Core Service and SDK core are two separate concepts. See SDK convention for the differences.
To simplify, we divide Core Service into four major modules:
Name | Description | Mount Path |
OIDC Provider | An OpenID Provider. | /oidc |
Logto API | Management API, Experience API and Account API. | /api |
Frontend proxies | HTTP proxies or static file serving for frontend projects. | See Frontend proxies for details. |
Backend APIs, including OIDC, are built within the core
package, while frontend proxies depend on the corresponding sibling packages in the Logto monorepo.
OIDC Provider
Logto uses the amazing certified OpenID Connect implementation node-oidc-provider under the hood. The provider is mounted at /oidc
, and you can check relative configurations and files in packages/core/src/oidc.
The OIDC Userinfo Endpoint is available and mounted at /oidc/me
.
If you want to directly call OIDC APIs, remember to set header Content-Type: application/x-www-form-urlencoded
.
Enabled OpenID features
- OpenID Connect Core
- OpenID Connect Discovery
- OpenID Connect RP-Initiated Logout
- OpenID Connect Back-Channel Logout
- OAuth 2.0
- OAuth 2.0 Token Introspection
- OAuth 2.0 Token Revocation
- OAuth 2.0 Resource Indicators
- Proof Key for Code Exchange (PKCE)
Logto API
Management API
Management API is a set of APIs that manage and update Logto data. Only users with the admin
role have access to them.
Head to API references to see the details.
To access the API programmatically, see Interact with Management API.
Experience API
Experience API is a set of dedicated endpoints that support custom sign-in interface interactions.
These APIs enable developers to implement core authentication features including sign-in, sign-up, password reset, social account binding, and multi-factor authentication (MFA). To implement these features, your custom UI needs to interact with the Experience API.
To better understand the user flows and implementation details:
- Check out Develop your custom UI guide to learn how to use Experience API to build your custom experience UI
- Refer to Experience API references for detailed API documentation
- Read the Experience API design RFC for in-depth technical specifications and examples
Account API
Account API is a comprehensive set of APIs that gives the end users direct API access without needing to go through the Management API, here is the highlights:
- Direct access: The Account API empowers end users to directly access and manage their own account profile without requiring the relay of Management API.

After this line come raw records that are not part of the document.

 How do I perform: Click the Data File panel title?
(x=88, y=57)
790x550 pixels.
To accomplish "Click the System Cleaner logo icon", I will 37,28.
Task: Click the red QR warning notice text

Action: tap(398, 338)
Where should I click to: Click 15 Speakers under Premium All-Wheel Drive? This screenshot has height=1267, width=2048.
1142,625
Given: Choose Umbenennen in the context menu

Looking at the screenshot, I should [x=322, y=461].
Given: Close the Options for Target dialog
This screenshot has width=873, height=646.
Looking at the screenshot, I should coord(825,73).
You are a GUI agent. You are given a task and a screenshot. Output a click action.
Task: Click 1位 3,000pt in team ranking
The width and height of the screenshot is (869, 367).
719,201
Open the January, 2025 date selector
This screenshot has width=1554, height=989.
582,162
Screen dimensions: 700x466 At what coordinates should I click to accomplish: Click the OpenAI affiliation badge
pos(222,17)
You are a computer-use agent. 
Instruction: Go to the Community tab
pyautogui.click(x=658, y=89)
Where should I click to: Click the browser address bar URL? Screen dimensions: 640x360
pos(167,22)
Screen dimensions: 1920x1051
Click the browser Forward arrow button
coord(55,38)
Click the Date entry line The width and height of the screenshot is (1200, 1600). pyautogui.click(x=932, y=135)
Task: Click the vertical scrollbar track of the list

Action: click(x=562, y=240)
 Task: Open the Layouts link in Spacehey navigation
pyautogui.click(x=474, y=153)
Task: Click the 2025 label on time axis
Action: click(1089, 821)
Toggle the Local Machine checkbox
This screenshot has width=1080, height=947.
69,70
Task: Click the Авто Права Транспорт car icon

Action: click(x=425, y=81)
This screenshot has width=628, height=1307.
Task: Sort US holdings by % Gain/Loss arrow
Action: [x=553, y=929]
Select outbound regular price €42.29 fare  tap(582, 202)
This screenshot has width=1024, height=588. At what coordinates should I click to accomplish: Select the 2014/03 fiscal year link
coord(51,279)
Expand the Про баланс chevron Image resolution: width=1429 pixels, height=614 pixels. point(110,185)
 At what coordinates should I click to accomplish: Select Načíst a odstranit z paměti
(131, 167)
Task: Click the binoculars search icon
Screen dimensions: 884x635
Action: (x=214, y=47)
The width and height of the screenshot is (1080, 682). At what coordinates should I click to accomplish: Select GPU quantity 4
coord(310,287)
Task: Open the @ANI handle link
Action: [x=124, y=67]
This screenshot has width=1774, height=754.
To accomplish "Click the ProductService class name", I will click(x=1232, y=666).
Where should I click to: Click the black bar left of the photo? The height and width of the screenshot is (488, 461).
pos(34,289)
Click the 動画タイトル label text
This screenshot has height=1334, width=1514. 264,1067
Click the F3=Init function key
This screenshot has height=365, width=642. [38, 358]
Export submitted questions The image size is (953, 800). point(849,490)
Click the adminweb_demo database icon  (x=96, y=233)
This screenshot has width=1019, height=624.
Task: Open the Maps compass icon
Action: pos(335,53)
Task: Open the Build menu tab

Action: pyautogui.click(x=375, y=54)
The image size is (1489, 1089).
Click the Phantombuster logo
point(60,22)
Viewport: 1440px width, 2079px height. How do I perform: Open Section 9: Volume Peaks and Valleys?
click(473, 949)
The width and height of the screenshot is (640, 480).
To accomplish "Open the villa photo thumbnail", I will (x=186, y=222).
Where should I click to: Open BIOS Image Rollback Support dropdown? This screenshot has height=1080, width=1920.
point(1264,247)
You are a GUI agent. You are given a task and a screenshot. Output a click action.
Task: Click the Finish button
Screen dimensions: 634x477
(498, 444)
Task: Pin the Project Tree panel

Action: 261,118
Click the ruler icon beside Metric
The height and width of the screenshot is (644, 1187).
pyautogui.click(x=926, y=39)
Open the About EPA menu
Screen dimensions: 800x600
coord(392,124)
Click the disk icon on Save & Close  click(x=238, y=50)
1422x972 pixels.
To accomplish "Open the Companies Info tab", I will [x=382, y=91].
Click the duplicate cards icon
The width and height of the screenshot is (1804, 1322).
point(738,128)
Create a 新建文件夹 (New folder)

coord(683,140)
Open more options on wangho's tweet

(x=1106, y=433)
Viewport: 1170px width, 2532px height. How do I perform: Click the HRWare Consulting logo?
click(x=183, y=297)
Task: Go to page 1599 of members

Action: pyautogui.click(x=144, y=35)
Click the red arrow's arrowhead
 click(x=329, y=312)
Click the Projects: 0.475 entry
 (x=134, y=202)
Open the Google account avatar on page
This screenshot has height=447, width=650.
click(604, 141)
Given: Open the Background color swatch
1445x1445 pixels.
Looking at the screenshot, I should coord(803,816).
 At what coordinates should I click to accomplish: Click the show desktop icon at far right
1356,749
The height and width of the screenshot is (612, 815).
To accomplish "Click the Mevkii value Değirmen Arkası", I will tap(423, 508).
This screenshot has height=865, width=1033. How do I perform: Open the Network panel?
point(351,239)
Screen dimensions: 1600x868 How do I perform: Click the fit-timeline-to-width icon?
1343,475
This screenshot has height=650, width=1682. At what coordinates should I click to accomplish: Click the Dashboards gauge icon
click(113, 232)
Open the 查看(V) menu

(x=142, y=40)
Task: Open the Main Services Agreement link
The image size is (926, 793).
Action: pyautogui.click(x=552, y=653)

- User profile and identities management: Users can fully manage their profiles and security settings, including the ability to update identity information like email, phone, and password, as well as manage social connections. MFA and SSO support are coming soon.
- Global access control: Admin has full, global control over access settings, can customize each fields.
- Seamless authorization: Authorizing is easier than ever! Simply use
client.getAccessToken()
to obtain an opaque access token for OP (Logto), and attach it to the Authorization header asBearer <access_token>
.
With the Logto Account API, you can build a custom account management system like a profile page that is fully integrated with Logto.
Check out Account settings by Account API to learn how to leverage Account API to build your own account settings page.
Refer to Account API references for detailed API documentation.
Frontend proxies
A frontend proxy is a middleware function that serves a frontend project in an environment-related way:
- If it's development, it proxies HTTP requests to the frontend dev server.
- If it's production, it serves static frontend files directly.
Logto has three frontend proxies:
Name | Frontend Package | Mount Path |
Admin Console proxy | /packages/console | /console |
Demo app proxy | /packages/demo-app | /demo-app |
UI (sign-in experience) proxy | /packages/ui | / |
You may notice that the UI proxy uses the root path. Unlike other proxies, the UI proxy is a fallback proxy which means it only takes effect when no other proxy is matched.